Tasks for this exercise:
1/ In the graph generator diff, list the field labels in the file's header comment.
2/ Extend the graph generator diff, picking up right after its final line.

:: Text segment ::

Graph generator

graph/graph.cpp

@@ -2,7 +2,7 @@
 // Project:	rbench - Logic Programming and Database Benchmarks
 // Filename:	graph/graph.cpp
 // Purpose:	Alternative Graph Generator
-// Last Change:	10.05.2019
+// Last Change:	03.10.2019
 // Language:	C++
 // EMail:	brass@informatik.uni-halle.de
 // WWW:		http://www.informatik.uni-halle.de/~brass/
@@ -1421,6 +1421,12 @@ void gen_graph_s(int n, int k, output_t out, gsize_t gsize) {
 		exit(25);
 	}
 
+	// Check that k is not too large:
+	if(n < (k+1)) {
+		std::cout << "S[n,k] requires that n > k.\n";
+		exit(26);
+	}
+
 	// Set number of nodes:
 	out->set_nodes(n);
 
@@ -1705,25 +1711,13 @@ void gen_graph_d(int n, int k, output_t out, gsize_t gsize) {
 }
 
 //-----------------------------------------------------------------------------
-// U-Graph (Random Graph with Uniform Distribution of Node Degrees):
+// Joint Procedure for U-Graph and A-Graph (does the real work):
 //-----------------------------------------------------------------------------
 
-// This Graph Generation Algorithm is more or less copied from OpenRuleBench.
-// The first parameter n is the number of nodes.
-// The second parameter k the number of edges.

:::
:: Provided data ::

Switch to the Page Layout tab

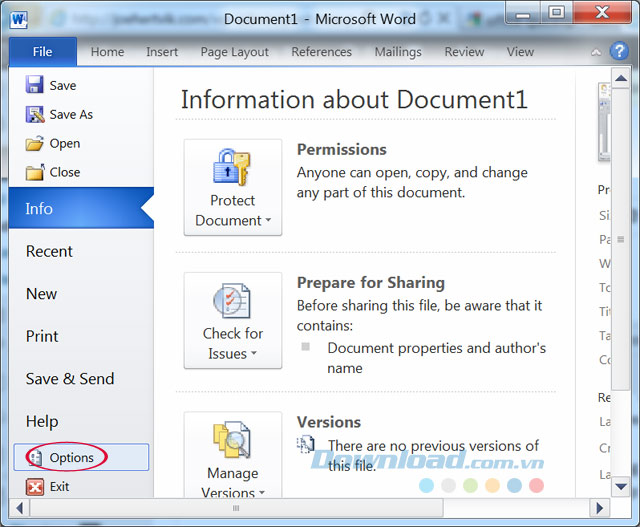click(235, 52)
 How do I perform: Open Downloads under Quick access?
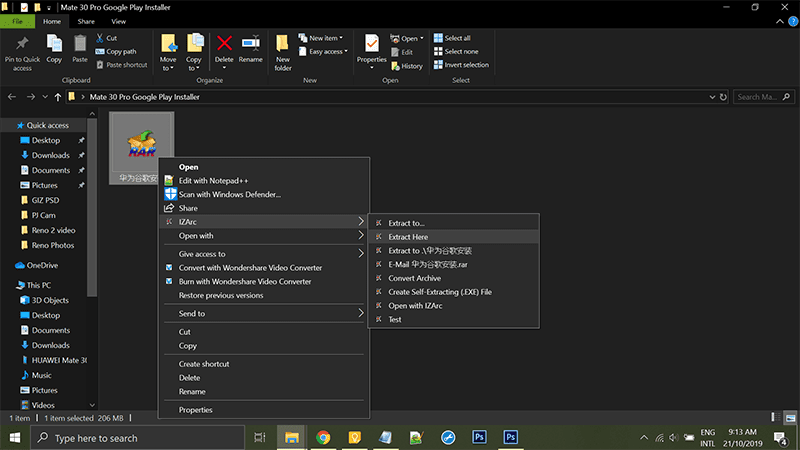point(50,155)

:::

Responses for each task:
1/ Project, Filename, Purpose, Last Change, Language, EMail, WWW

2/
-// The two next prime numbers p1 and p2 greater than n are computed
-// and two arrays a1 and a2 of size p1 and p2 are generated.
-// These arrays are filled with the numbers 1..n and p1/p2 - n entries
-// with the value 0.
-// The two arrays are randomly shuffled and then a1[i mod p1]
-// is connected with a2[i mod p2] and all connections with 0 are ignored.
-
-void gen_graph_u(int n, int k, output_t out, gsize_t gsize) {
+// The graph generation algorithm is from OpenRuleBench with slight
+// modifications.
 
-	// Check that second parameter is defined:
-	if(k < 0) {
-		second_par_missing("U");
-	}
+void gen_graph_u_a(int n, int k, output_t out, gsize_t gsize, bool acyclic) {
 
 	// Set number of nodes:
 	out->set_nodes(n);
@@ -1749,12 +1743,54 @@ void gen_graph_u(int n, int k, output_t out, gsize_t gsize) {
 	// Generate edges:
 	int generated_edges = 0;
 	for(int i = 0; generated_edges < k; i++) {
+
+		// Ensure termination:
+		if(i >= p1 * p2) {
+			std::cout <<
+				"Number of edges too large in random graph.\n";
+			exit(27);
+		}
+
+		// Draw the two nodes of a candidate edge:
 		int node1 = a1[i % p1];
 		int node2 = a2[i % p2];
-		if(node1 != 0 && node2 != 0) {
-			out->write_edge(node1, node2);
-			generated_edges++;
+
+		// Skip edges with dummy nodes (added to make lists coprime):
+		if(node1 == 0)
+			continue;
+		if(node2 == 0)
+			continue;
+
+		// For acyclic graphs, orient edges towards the greater node:
+		if(acyclic) {
+			// Skip loops:
+			if(node1 == node2)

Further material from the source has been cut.